Goal of the exercise:
Filter the records below for the word "Microsoft". Keep each line that has it.

Collected data:
################

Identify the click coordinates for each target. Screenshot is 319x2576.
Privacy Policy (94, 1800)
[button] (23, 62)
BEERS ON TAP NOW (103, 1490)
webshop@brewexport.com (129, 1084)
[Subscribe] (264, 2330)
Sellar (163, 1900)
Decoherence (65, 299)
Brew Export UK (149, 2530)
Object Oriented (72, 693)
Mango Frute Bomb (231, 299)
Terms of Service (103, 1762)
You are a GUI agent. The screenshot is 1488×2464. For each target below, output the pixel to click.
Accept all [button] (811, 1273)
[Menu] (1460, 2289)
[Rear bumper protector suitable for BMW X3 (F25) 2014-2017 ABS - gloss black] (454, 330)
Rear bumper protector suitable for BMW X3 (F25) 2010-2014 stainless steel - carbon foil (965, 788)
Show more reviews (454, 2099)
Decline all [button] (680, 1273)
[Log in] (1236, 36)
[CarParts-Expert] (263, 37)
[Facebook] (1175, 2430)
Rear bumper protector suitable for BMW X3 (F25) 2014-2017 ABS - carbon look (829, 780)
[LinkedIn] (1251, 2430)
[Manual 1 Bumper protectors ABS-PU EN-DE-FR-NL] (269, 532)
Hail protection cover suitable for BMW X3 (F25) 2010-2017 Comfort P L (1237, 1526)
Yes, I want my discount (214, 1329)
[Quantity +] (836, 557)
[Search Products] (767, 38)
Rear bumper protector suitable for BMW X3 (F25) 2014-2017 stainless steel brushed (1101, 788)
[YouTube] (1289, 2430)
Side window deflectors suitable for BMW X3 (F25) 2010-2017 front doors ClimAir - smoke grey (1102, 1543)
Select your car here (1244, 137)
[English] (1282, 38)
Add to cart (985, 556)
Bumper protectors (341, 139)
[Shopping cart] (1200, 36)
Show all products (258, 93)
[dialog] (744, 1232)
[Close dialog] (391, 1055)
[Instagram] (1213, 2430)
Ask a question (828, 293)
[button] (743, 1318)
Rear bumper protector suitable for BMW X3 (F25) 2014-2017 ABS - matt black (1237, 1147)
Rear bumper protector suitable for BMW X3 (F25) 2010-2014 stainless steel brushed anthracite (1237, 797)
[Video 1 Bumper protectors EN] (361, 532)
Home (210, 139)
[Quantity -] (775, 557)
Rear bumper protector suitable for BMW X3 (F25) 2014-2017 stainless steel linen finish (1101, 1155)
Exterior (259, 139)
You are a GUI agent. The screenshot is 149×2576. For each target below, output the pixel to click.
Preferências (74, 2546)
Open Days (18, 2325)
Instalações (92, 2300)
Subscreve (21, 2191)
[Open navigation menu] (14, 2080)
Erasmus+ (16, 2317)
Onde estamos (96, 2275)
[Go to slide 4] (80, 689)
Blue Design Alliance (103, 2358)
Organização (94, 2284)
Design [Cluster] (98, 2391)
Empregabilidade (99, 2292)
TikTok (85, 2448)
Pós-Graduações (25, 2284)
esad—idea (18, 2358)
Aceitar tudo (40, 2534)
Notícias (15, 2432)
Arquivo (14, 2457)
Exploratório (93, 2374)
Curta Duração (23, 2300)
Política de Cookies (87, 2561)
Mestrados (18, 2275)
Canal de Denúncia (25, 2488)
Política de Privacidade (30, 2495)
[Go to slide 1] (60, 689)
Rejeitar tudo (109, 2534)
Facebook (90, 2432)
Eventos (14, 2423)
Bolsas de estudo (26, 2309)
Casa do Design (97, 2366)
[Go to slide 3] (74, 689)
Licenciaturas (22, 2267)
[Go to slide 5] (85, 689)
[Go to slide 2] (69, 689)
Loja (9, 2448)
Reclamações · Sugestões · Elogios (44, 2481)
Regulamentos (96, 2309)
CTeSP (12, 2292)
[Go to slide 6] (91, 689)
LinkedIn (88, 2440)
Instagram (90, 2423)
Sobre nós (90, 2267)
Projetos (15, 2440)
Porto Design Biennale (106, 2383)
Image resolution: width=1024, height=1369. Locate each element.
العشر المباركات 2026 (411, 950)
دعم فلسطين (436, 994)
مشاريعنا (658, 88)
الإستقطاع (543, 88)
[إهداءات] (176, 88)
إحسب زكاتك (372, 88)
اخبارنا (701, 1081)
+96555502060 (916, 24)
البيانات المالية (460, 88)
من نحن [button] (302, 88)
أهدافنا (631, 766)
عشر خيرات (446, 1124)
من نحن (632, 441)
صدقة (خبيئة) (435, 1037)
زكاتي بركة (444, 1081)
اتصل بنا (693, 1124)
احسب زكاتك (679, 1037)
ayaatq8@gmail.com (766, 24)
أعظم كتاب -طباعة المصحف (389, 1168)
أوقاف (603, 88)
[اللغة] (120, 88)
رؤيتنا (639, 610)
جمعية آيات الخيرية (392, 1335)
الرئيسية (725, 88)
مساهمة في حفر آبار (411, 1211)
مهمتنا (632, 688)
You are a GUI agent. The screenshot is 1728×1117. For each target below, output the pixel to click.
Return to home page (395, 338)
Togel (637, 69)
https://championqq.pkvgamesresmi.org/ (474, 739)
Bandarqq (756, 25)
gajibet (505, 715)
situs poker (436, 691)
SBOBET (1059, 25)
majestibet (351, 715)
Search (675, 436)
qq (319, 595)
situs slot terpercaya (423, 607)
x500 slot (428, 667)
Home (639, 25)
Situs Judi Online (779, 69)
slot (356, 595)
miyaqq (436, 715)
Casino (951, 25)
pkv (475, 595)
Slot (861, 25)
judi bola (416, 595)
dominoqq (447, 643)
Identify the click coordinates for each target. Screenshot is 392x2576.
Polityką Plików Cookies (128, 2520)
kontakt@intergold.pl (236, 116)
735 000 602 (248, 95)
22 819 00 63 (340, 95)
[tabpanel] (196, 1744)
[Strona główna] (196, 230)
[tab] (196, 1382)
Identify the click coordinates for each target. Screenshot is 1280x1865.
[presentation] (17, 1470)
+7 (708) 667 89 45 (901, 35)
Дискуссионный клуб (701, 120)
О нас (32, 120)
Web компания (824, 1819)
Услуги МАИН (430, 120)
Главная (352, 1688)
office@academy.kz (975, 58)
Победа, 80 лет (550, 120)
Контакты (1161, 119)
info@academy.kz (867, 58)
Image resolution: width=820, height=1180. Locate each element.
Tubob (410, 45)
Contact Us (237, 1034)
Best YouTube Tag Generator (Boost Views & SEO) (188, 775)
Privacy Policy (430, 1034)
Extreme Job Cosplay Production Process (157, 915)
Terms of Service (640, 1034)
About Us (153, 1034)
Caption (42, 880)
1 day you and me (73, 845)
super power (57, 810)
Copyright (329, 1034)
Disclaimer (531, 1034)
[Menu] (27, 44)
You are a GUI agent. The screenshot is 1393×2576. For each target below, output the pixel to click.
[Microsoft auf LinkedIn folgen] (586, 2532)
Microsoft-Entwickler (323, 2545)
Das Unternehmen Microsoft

################

Answer space:
[Microsoft auf LinkedIn folgen] (586, 2532)
Microsoft-Entwickler (323, 2545)
Das Unternehmen Microsoft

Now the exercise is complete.